El Maracanazo antes del Mineirazo

Los brasileños tienen desde el martes otra herida de esas que no cicatrizan nunca, además del famoso "Maracanazo" de hace 64 años.

El Maracanazo antes del Mineirazo
Crédito: Getty Images
Por AP/TELEMUNDO LOCAL 26 de julio de 2014

Brasil sufrió la peor goleada de su historia tras caer 7-1 contra Alemania en las semifinales de la Copa del Mundo. La pentacampeona, que perdió el partido decisivo del Mundial de 1950 en casa ante Uruguay, fue humillada por el imparable rodillo alemán, que pasó como un vendaval por Belo Horizonte.


"Es el día más triste de la historia del fútbol brasileño", dijeron en la televisión brasileña O Globo, que emite los partidos del torneo.


Así fue el triste final para la selección de Brasil


Las lágrimas de los futbolistas brasileños se confundieron con las de los aficionados, que jamás pensaron terminar de semejante manera su aventura en el Mundial, que regresaba al país por primera vez desde 1950.


En las gradas del estadio Mineirao el público lloraba antes del entretiempo, cuando Alemania ganaba 5-0 y el destino estaba sellado. Los rostros de los futbolistas reflejaban tensión, desazón e incredulidad, aturdidos por un resultado jamás antes visto por la gloriosa "Verdeamarela".

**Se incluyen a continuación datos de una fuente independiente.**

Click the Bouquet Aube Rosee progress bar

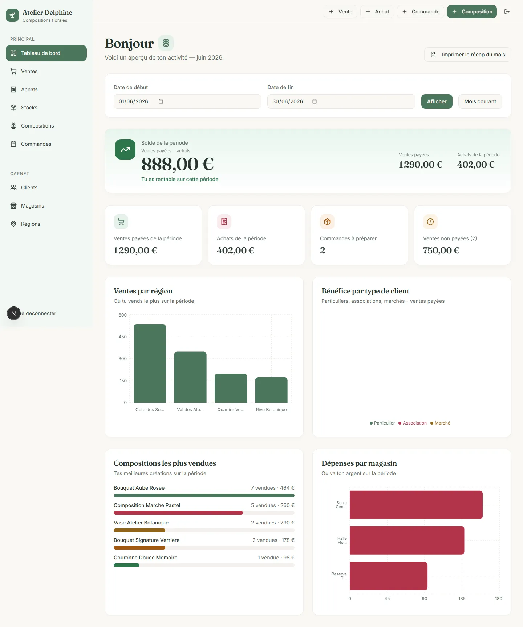[x=204, y=495]
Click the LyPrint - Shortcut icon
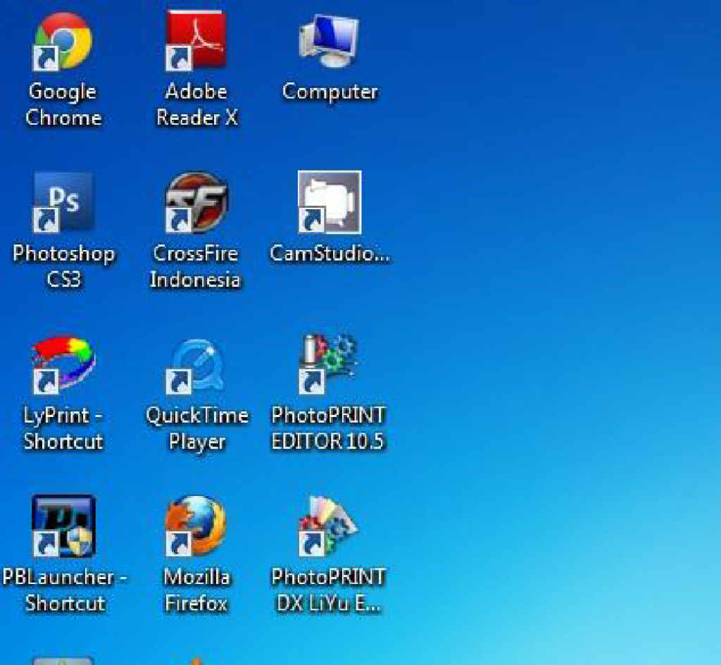This screenshot has height=665, width=721. pyautogui.click(x=63, y=363)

"Yo quería ver al pueblo sonriendo. Todos saben que esto era lo más importante para mí", expresó David Luiz, capitán de la selección, bañado en lágrimas. "Siento mucha tristeza, pero hemos aprendido mucho también en la vida".


La derrota generó una enorme tensión en la playa de Copacabana en Río de Janeiro, donde decenas de miles de hinchas seguían en directo las semifinales de la Copa del Mundo en el FanFest.


Después del quinto gol alemán en el primer tiempo, centenares de personas empezaron a correr desde la playa hacia las calles en una estampida que generó pánico entre los que seguían el encuentro. Los numerosos agentes de policía trataron de contener las carreras, cuyo origen no estaba inmediatamente claro.


La policía en Sao Paulo reportó por lo menos seis incidentes en donde las peleas, los asaltos y la quema de autobuses se produjeron tras la derrota de la selección nacional ante Alemania.


Asimismo, al menos siete personas fueron arrestadas a consecuencia de los disturbios mientras que la fuerza policial se vio obligada a hacer acto presente en otras ciudades como Salvador de Bahía y Recife.